Nicht, dass man ihm das ansehen würde. Im Eingangsbereich – zweiter Stock, links – trifft der Besucher als Erstes auf eine verwelkte Topfpalme, als Zweites auf ein Abstellkammerl voller Schuhe. Tempelregel Nummer 3 (von 14): „Ziehe deine Schuhe aus, bevor du den Tempel betrittst.“ Außerdem wichtig: „Komm nicht zu spät zum Training“ (Regel 4), „Lehne nicht an der Wand und sitze nicht während des Trainings“ (Regel 12), „Wasche deine Hände, bevor du buddhistische Literatur liest“ (Regel 13). Eine Handlungsanweisung fehlt: Erwarte dir nicht zu viel. Jedenfalls aber kein mythisches Brimborium. Der Erdberger Shaolin-Tempel ist kein Tempel, wie man ihn sich gemeinhin vorstellt, sondern eigentlich ein ziemlich normaler Turnsaal. Am einen Ende der raumfüllenden Trainingsmatte steht zwar eine Art buddhistischer Altar, dessen spirituelle Aura aber am anderen Ende von einer kleinen Büronische mit Schreibtisch, Computer und Topfpalme (lebend) sowie einer Küchenzeile mit Kaffeemaschine, Wasserhahn und Bierkühlschrank („Shaolin Tempel Bräu“, leider vor Kurzem abgelaufen) abgemildert wird. Am Aufgang zum Turnsaal im dritten Stock hängen Bilder von chinesischen Tempelanlagen und kopfstehenden Mönchen, dazwischen Sinnsprüche von einschlägigen Fachleuten: „Man kann dir den Weg weisen, gehen musst du ihn selbst“ (Bruce Lee).

In wenigen Minuten beginnt das Abendtraining: Kung-Fu für Anfänger. Ein paar Anfänger sind schon da und wärmen sich auf, sie wippen im Ausfallschritt, gehen in die Hocke, reißen ihre Beine hoch, drei Schüler sitzen vor dem Altar und meditieren. Neuankömmlinge brüllen zur Begrüßung ein herzhaftes „Amituofo!“ in den Saal (und befolgen damit Tempelregel Nummer 1), die Anwesenden brüllen zurück. Es bleibt der einzige martialische Eindruck an diesem Abend. Niemand hier sieht aus, als würde er gleich mit seiner Schädelplatte durch Granit dringen oder schwere Holzplanken zertrümmern. Wird auch niemand. Shaolin-Kung-Fu ist im echten Leben ein bisschen anders als das, was man aus dem Fernsehen kennt.

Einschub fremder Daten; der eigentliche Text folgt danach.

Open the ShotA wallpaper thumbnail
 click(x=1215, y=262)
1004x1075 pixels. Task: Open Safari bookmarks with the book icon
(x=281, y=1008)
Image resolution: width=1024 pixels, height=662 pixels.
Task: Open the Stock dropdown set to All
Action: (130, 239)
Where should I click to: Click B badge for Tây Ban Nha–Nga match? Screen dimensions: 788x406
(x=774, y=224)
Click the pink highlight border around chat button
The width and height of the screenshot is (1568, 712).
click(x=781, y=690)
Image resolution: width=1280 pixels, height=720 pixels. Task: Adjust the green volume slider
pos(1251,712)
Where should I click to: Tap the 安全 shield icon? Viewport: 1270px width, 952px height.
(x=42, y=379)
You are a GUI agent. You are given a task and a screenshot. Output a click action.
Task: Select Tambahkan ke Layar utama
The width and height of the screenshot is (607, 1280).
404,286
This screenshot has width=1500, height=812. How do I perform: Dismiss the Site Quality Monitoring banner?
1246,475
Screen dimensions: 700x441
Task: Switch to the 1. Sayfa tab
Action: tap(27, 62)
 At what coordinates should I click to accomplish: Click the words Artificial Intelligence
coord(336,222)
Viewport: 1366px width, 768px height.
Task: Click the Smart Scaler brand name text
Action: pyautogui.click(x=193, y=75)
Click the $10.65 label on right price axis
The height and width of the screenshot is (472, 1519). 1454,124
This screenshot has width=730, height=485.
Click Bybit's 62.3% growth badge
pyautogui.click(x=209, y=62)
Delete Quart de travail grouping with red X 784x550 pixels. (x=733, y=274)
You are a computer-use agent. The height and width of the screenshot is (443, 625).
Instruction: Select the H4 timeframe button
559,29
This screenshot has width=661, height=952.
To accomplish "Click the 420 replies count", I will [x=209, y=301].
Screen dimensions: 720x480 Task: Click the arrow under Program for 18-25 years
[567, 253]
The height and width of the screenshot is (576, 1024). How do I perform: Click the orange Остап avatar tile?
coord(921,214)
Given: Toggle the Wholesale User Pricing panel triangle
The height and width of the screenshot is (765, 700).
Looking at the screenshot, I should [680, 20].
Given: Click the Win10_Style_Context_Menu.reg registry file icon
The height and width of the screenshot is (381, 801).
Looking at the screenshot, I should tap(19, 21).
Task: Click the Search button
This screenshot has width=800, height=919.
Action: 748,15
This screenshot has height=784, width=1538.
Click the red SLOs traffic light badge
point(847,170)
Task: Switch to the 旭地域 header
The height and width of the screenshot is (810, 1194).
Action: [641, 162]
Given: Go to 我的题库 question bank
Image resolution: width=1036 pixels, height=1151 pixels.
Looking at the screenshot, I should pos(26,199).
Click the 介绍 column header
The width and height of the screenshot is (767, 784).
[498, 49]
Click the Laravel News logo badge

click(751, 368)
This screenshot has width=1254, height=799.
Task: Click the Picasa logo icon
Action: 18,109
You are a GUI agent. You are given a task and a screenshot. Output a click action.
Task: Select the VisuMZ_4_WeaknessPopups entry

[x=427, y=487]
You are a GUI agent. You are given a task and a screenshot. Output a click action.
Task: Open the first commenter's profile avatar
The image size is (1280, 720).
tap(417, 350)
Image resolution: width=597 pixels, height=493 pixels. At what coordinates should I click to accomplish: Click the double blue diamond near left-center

Dass man die chinesischen Kampfmönche und ihre spektakulären Übungen überhaupt aus dem Fernsehen kennt, hat übrigens sehr naheliegende Gründe, und zwar räumlich nahe liegende: Mitte der neunziger Jahre wurde der österreichische Eventmanager Herbert Fechter von dem in Wien lebenden, aus der Shaolin-Provinz Henan stammenden Jian Wang auf das Showpotenzial der fernöstlichen Akrobaten aufmerksam gemacht. Im Jahr 1995 organisierte Fechter die erste Shaolin-Show in Europa. Sein damaliger Tourneeleiter Georg Hartmann erinnert sich: „Ganz am Anfang sind wird noch mit einer offiziellen Delegation nach Europa gereist, die zu 50 Prozent aus Provinzpolitikern und Parteifunktionären bestand. Ziel der Reise war offiziell die Freundschaftspflege zwischen Österreich und China, dazu kamen gewissermaßen als Rahmenprogramm die Auftritte der Mönche.“ Die diplomatischen Begleitumstände wurden freilich relativ schnell beigelegt, die Kung-Fu-Schausteller entwickelten sich zum Selbstläufer beziehungsweise zum Big Business: „Musikantenstadel“, „Wetten, dass..?“, Mehrzweckhallen in ganz Europa. Die Mischung aus familienfreundlichem Bambusflötenklischee und nervenkitzelnder Showgefahr stieß auf fruchtbaren Boden, die Mönche trafen mit spitzem Speer und eiserner Faust offenbar einen Nerv. Der ostwestliche Kulturtransfer lief auf Hochtouren. Und zwar in beide Richtungen: Auch im Shaolin-Kloster in Henan wurde der Pop-Appeal der Kampfmönche recht bald auf seinen touristischen Mehrwert getestet und für überaus tauglich befunden, Souvenirläden und Kung-Fu-Schulen wurden aus dem Boden gestampft, Showtruppen in alle Welt verschickt und auch vor Ort in Vorführungen nach westlichem Modell präsentiert.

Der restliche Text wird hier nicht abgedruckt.